● **What to do**
Below are the entries; return every line among them that holds the word "Close".

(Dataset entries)

•••

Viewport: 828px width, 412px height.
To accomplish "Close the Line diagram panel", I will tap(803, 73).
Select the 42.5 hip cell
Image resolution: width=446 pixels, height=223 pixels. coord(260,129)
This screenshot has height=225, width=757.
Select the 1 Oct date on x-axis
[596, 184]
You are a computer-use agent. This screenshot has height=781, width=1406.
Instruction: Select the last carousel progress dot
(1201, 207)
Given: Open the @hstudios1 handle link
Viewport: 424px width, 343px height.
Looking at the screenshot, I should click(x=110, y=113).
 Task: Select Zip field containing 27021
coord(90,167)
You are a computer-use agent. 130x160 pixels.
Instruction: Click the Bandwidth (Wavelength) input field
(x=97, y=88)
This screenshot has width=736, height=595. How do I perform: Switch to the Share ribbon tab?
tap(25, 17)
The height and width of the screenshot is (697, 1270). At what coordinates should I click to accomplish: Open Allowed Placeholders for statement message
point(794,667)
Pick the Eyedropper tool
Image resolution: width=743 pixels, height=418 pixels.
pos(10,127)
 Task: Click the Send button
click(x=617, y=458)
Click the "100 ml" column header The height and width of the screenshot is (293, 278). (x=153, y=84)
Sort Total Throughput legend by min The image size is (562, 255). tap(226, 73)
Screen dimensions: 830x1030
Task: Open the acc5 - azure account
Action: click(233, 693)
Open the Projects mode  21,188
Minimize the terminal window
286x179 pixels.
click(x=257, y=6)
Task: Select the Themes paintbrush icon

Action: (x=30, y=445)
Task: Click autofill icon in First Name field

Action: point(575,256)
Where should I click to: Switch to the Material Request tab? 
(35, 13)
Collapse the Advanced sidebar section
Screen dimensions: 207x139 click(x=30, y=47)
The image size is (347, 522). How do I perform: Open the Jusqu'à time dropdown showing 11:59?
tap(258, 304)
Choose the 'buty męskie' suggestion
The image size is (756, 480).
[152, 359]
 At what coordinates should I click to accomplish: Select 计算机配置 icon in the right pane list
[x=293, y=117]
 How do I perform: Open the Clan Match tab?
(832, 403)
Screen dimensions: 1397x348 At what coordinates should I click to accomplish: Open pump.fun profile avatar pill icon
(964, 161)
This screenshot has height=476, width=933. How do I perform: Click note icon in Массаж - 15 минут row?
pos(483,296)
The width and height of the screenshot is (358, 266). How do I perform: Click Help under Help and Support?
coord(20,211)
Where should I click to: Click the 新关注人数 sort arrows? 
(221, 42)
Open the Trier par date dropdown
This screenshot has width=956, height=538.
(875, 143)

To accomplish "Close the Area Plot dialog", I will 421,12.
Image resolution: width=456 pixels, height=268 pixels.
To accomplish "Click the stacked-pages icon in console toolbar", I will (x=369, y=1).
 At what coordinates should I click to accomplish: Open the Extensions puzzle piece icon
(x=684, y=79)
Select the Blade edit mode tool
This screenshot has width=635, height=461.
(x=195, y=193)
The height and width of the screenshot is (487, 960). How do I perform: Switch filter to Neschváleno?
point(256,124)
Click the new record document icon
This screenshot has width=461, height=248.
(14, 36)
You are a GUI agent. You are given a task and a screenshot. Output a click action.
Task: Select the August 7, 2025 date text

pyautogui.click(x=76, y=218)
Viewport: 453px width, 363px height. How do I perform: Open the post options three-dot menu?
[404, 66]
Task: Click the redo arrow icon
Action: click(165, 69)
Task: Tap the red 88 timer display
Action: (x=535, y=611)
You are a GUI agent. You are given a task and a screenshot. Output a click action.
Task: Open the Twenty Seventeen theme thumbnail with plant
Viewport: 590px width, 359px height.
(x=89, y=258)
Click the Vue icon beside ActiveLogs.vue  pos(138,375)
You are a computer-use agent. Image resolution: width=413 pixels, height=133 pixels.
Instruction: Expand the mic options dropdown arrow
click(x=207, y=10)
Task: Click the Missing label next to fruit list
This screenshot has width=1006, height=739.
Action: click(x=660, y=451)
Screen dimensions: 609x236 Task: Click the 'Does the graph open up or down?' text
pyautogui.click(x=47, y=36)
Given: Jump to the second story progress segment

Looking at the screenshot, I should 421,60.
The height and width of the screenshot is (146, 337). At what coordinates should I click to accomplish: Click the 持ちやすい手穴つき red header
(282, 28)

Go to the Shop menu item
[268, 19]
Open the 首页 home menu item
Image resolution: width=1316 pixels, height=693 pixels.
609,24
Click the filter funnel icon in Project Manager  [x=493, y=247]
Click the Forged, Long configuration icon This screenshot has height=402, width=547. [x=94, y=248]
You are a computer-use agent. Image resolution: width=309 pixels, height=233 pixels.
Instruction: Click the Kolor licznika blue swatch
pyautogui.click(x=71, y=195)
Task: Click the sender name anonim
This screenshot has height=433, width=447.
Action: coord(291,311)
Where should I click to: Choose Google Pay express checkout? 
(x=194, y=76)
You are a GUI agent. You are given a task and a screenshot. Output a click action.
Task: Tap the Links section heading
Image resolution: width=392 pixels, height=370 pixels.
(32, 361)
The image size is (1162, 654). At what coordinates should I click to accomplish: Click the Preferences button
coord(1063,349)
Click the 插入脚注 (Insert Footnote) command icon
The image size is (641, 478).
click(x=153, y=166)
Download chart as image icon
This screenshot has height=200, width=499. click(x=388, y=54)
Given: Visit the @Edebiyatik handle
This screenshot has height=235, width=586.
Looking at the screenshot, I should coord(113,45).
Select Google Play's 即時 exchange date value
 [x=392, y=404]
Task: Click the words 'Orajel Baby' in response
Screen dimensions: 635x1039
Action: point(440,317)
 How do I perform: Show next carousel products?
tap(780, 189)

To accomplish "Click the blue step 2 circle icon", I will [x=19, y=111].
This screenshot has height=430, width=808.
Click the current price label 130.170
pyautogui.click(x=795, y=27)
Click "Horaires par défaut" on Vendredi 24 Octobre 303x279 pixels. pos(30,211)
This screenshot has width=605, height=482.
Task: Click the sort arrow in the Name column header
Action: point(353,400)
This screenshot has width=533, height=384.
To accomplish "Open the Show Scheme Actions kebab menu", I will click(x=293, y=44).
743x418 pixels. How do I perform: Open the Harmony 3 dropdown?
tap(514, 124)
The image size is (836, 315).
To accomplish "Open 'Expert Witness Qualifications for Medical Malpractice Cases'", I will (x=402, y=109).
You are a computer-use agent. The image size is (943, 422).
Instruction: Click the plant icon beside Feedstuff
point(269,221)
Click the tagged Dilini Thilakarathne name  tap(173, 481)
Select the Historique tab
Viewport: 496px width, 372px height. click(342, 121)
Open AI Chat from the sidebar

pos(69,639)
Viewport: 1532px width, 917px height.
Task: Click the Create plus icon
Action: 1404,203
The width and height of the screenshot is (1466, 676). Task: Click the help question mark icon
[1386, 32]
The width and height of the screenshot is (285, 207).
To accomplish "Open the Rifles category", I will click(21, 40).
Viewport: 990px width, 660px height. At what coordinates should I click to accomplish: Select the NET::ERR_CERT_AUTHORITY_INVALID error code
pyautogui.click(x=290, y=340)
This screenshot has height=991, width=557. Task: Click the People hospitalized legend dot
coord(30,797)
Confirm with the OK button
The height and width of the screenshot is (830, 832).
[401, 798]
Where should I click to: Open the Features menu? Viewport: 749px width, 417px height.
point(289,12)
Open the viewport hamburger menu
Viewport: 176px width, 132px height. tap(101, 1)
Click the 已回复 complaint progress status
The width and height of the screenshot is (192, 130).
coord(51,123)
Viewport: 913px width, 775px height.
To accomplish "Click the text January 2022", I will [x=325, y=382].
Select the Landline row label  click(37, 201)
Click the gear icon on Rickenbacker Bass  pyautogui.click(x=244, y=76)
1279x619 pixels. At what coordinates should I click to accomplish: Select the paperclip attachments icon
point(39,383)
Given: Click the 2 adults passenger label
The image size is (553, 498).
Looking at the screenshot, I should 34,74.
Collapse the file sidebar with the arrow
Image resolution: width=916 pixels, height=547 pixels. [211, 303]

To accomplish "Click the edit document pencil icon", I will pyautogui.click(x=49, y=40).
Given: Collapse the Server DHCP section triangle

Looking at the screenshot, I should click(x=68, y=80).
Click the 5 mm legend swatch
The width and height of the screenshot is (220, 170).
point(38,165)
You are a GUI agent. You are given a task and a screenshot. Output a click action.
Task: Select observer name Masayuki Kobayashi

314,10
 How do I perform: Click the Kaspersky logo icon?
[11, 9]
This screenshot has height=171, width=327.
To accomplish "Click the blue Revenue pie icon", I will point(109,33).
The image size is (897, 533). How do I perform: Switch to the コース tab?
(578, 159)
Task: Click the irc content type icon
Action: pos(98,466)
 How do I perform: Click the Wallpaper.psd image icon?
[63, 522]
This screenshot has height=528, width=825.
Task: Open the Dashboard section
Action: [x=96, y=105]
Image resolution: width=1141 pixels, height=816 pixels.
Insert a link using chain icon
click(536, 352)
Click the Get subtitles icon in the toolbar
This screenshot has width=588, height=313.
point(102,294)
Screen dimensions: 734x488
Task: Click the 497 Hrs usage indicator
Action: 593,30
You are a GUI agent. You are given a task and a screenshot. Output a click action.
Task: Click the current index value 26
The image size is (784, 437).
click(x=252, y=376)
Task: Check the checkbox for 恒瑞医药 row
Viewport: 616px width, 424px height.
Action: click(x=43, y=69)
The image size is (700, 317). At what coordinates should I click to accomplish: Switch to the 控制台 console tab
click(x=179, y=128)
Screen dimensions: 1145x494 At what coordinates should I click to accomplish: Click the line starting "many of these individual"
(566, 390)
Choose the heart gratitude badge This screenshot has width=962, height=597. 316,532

•••

● **Response to this task**
To accomplish "Close the Line diagram panel", I will tap(803, 73).
To accomplish "Close the Area Plot dialog", I will 421,12.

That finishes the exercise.